Suara Denpasar | Suara.com

Jum'at, 20 Oktober 2023 | 09:30 WIB
Naskah Khutbah Jumat Hari Ini 20 Oktober 2023 'Waspada Ujaran Kebencian di Tahun Politik'
Naskah Khutbah Jumat Hari Ini 20 Oktober 2023 'Waspada Ujaran Kebencian di Tahun Politik' (pixabay)

Suara Denpasar - Khutbah Jumat hari ini 20 Oktober 2023 mengangkat tema "Waspada Ujaran Kebencian di Tahun Politik"

Melalui Al-Qur'an dan hadits, kita akan merenungkan pentingnya menjaga persaudaraan, keadilan, dan ketenangan di tengah gejolak politik, serta menolak segala bentuk ujaran kebencian yang dapat merusak persatuan masyarakat.

Khutbah ini menjadi panggilan untuk menjaga kesatuan dan cinta sesama warga negara, serta memupuk semangat toleransi dalam setiap langkah kita menjelang pemilihan umum.

Selain itu, Khutbah Jumat hari ini 20 Oktober 2023 juga bisa menjadi referensi khatib yang bertugas menyampaikan khutbah pada waktu sholat Jumat.
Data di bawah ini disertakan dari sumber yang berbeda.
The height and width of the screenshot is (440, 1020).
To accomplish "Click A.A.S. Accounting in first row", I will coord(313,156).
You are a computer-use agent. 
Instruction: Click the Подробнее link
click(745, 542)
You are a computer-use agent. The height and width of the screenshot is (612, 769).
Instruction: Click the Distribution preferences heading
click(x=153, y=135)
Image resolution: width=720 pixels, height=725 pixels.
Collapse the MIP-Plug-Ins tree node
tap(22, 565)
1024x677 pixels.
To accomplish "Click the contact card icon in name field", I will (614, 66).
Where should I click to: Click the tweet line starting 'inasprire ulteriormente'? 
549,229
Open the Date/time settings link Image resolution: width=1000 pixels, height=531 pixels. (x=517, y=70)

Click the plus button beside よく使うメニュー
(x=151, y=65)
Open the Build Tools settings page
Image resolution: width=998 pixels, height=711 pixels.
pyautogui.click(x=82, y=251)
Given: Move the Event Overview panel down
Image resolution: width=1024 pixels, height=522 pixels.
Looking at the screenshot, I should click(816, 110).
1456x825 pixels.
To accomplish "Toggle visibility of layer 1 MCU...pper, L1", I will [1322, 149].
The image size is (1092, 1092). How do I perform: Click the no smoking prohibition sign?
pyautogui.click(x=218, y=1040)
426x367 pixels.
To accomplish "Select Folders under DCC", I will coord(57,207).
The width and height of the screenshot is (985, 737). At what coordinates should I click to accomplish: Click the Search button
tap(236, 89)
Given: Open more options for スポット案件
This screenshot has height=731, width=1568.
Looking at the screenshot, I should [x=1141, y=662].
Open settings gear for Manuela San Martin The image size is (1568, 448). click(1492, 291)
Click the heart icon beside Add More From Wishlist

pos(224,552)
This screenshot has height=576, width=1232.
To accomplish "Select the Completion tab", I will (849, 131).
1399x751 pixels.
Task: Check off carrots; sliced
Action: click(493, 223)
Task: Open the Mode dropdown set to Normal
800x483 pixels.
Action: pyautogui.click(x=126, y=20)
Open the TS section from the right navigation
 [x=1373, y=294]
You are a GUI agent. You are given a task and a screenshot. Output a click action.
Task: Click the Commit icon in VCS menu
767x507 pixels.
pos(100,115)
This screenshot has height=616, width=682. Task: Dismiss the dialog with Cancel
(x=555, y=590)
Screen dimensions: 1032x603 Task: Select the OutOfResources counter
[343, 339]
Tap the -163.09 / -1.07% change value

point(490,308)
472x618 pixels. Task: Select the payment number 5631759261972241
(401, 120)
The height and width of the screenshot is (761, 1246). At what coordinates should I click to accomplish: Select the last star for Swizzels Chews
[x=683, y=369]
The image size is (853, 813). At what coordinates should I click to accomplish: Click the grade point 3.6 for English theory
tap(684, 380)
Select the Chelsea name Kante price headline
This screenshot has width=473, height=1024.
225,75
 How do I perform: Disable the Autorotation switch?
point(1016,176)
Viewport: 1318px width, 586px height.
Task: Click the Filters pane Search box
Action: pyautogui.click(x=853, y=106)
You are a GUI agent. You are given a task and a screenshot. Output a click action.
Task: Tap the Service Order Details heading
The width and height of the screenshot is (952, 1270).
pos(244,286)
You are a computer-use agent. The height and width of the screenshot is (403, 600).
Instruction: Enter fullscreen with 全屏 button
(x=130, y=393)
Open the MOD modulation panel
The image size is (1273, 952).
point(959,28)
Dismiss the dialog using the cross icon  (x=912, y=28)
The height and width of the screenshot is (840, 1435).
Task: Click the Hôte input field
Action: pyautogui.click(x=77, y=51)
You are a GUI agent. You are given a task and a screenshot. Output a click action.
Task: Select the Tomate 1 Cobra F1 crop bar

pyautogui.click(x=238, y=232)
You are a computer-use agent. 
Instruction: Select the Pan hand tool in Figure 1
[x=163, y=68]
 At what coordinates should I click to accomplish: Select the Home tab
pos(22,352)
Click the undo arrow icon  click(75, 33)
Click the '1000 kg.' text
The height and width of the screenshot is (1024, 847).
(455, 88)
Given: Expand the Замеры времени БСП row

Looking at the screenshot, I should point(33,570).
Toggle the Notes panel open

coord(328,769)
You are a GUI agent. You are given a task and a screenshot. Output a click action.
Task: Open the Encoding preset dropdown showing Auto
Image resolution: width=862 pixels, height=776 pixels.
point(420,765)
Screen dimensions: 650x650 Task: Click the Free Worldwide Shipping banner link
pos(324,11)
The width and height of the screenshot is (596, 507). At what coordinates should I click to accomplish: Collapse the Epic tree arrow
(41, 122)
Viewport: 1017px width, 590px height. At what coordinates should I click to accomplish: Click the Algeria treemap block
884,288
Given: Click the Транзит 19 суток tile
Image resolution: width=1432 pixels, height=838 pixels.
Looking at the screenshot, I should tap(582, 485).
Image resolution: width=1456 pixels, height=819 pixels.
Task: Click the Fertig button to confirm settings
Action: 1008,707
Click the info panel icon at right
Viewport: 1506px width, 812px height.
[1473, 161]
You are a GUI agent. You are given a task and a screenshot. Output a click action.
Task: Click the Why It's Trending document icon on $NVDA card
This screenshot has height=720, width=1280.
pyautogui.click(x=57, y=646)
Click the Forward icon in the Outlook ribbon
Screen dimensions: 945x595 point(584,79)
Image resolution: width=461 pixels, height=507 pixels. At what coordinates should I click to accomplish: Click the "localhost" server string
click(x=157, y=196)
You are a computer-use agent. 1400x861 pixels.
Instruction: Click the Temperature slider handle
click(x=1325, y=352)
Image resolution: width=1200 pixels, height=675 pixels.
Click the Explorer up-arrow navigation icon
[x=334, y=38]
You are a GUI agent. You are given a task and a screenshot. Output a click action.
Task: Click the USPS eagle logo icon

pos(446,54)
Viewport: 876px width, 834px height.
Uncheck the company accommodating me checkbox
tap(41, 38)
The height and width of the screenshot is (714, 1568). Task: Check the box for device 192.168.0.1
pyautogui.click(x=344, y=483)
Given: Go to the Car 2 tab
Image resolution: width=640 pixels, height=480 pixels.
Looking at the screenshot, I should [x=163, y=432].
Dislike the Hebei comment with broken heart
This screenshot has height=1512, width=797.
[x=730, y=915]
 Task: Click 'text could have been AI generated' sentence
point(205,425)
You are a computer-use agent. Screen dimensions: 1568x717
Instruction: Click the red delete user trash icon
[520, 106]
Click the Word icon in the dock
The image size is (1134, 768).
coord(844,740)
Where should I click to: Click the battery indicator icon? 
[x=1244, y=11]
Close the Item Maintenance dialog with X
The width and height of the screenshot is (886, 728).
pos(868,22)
Dilansir dari islam.nu.or.id, ini referensi naskah khutbah Jumat hari ini 20 Oktober 2023 "Waspada Ujaran Kebencian di Tahun Politik" .

Khutbah I
 
 الْحَمْدُ لِلّٰهِ رَبِّ الْعَالَمِيْنَ، وَبِهِ نَسْتَعِيْنُ عَلَى أُمُوْرِ الدُّنْيَا وَالدِّيْنِ، وَالصَّلَاةُ وَالسَّلَامُ عَلَى أَشْرَفِ اْلأَنْبِيَاءِ وَالْمُرْسَلِيْنَ، نَبِيِّنَا مُحَمَّدٍ صَلَّى اللهُ عَلَيْهِ وَسَلَّمَ وَعَلَى اٰلِهِ وَأَصْحَابِهِ وَالتَّابِعِيْنَ وَمَنْ تَبِعَهُمْ بِإِحْسَانٍ إِلىَ يَوْمِ الدِّيْنِ، أَشْهَدُ أَنْ لَا إِلٰهَ إِلَّا الله وَحْدَهُ لَا شَرِيْكَ لَهُ الْمَلِكُ الْحَقُّ اْلمُبِيْن. وَأَشْهَدُ أَنَّ سَيِّدَنَا مُحَـمَّدًا عَبْدُهُ وَرَسُوْلُهُ صَادِقُ الْوَعْدِ اْلأَمِيْن. أَمَّا بَعْدُ فَيَا أَيُّهَا الْحَاضِرُوْنَ. اِتَّقُوا اللهَ حَقَّ تُقَاتِهِ وَلَا تَمُوْتُنَّ إِلَّا وَأَنْتُمْ مُسْلِمُوْنَ. فَقَالَ اللهُ تَعَالَى: ولَا تُفْسِدُوا فِي الْأَرْضِ بَعْدَ إِصْلَاحِهَا وَادْعُوْهُ خَوْفًا وَطَمَعًا ۚ إِنَّ رَحْمَتَ اللَّهِ قَرِيبٌ مِنَ الْمُحْسِنِينَ  

Puji dan syukur pada Allah SWT atas rahmat dan hidayah-Nya kita bisa berkumpul.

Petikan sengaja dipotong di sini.